City to join lobbyist coalition

December 20, 2006|by JENNIFER FITCH

The City of Hagerstown will join a coalition of private and public entities hiring a lobbyist in Annapolis for the 2007 session of the General Assembly.

The City Council voted 4-1 Tuesday to contribute $3,000 toward the hiring of Michael V. Johansen, who has been asked to focus on four things - funding for the agricultural commercialization program, protection of state funding for a central booking facility, reform of the prisoner release program and funding for library expansion.

"We need people to set up the meetings, take us around and help us craft the message we need to articulate for each of these four," Hagerstown-Washington County Chamber of Commerce President Brien Poffenberger said.

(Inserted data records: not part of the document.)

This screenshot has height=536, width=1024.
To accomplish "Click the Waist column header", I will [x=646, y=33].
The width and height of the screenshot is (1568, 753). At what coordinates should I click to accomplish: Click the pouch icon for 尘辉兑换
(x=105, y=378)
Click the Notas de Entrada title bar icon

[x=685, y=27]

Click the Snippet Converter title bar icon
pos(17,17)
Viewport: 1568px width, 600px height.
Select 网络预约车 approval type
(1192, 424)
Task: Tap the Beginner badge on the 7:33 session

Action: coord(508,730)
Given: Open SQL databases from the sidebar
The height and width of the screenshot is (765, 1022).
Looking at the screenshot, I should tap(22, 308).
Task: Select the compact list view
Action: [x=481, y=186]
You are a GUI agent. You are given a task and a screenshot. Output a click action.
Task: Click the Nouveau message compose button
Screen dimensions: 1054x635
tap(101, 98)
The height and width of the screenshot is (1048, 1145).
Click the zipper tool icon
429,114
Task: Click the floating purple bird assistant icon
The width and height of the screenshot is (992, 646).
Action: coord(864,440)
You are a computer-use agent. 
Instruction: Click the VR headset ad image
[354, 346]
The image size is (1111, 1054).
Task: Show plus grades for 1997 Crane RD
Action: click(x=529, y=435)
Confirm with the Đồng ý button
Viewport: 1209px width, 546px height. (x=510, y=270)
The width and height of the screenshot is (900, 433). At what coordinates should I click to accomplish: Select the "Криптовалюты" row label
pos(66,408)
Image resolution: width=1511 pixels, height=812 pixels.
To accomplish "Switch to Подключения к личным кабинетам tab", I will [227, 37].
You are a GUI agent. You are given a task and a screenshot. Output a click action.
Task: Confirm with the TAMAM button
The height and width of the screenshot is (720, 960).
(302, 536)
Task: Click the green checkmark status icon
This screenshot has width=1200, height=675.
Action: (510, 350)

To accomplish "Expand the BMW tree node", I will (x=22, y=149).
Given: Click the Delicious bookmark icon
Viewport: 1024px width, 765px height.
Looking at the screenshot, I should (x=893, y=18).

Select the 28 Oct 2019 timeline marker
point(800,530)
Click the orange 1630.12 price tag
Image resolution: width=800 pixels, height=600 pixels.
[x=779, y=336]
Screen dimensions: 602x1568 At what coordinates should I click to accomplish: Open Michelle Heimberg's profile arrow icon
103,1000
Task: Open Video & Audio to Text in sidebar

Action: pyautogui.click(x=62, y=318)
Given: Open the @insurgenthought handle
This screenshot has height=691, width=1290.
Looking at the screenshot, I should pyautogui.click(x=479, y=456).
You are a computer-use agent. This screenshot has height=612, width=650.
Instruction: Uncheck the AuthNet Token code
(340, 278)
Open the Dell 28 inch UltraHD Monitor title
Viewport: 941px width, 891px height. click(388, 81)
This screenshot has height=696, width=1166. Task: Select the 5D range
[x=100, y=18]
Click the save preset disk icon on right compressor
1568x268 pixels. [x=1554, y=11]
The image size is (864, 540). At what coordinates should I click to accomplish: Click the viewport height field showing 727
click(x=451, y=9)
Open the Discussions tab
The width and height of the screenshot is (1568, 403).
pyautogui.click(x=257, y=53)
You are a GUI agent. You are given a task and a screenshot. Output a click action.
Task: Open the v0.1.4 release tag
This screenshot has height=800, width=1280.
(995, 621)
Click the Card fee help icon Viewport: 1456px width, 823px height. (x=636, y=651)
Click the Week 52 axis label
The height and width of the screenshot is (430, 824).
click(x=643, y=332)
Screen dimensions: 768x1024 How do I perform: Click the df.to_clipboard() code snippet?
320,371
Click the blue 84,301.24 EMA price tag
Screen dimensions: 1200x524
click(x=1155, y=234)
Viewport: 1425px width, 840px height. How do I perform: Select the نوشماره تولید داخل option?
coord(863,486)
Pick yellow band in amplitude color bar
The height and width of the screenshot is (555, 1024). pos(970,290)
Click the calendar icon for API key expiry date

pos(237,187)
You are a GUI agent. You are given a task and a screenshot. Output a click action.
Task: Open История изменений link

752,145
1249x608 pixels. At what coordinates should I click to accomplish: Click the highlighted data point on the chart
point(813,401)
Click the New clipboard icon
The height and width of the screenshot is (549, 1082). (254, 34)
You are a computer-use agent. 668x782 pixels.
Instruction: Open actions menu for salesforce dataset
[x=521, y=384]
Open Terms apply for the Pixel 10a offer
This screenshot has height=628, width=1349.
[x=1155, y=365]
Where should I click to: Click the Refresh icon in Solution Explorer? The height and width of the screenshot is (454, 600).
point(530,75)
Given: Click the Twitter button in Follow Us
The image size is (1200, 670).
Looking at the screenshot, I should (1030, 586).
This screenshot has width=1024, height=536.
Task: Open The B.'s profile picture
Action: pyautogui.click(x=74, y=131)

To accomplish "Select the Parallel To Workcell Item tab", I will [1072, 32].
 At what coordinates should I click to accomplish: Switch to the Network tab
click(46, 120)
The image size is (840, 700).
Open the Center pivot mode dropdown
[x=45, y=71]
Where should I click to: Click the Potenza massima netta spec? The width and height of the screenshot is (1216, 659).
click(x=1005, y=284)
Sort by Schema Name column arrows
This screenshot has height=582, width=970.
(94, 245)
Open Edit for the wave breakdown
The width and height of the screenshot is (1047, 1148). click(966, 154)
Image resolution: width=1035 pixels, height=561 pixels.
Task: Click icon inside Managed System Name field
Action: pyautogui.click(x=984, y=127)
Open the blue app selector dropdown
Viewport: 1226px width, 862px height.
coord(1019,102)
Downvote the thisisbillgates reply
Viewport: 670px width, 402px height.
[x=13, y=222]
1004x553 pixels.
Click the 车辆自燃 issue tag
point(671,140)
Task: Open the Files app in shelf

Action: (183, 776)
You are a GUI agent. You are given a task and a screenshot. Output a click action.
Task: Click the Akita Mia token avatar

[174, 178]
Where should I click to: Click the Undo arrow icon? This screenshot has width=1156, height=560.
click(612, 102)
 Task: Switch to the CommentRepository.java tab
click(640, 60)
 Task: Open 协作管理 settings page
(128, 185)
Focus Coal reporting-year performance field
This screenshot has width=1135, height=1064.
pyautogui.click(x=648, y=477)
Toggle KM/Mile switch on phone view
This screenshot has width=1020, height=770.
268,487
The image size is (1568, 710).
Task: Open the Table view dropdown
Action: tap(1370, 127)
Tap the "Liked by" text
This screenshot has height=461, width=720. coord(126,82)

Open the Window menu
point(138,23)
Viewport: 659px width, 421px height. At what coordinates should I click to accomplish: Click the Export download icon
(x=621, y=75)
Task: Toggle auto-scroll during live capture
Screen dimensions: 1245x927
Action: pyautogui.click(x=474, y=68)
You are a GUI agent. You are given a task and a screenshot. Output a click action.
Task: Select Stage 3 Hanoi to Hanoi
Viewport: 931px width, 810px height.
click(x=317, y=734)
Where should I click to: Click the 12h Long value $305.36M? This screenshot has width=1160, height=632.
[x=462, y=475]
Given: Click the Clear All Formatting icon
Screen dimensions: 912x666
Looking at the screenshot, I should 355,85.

In 2006, the Hagerstown-Washington County Chamber of Commerce, Hagerstown-Washington County Industrial Foundation Inc. (CHIEF), Greater Hagerstown Committee and Washington County Commissioners partnered to hire Johansen and lobby for four other projects.


The Commissioners committed $7,500 to this year's projects, while the four other entities each allocated $3,000. The City Council and Commissioners each were asked to give $10,000.

Councilwoman Penny M. Nigh voted against the contribution, saying in a work session that members of the City Council should lobby on their own and the projects aren't focused on the city.

"I'm not comfortable having a lobbyist I feel basically is lobbying for Washington County," Nigh said.

Other City Council members had reservations about hiring a lobbyist with the other entities.

Councilwoman Alesia D. Parson-McBean said there are state agencies already handling the issues, and Councilwoman Kelly S. Cromer said the central booking facility and library expansion already are on delegates' minds.

Poffenberger said the fee buys Johansen's Rolodex and 15 years of experience. He credited lobbying with increasing the state allocation to Dual Highway/Edgewood Drive intersection improvements from $4 million to $6 million.

The increased contributions to the lobbyist in 2007 would provide greater access to unexpected items that would come across his desk, Poffenberger said.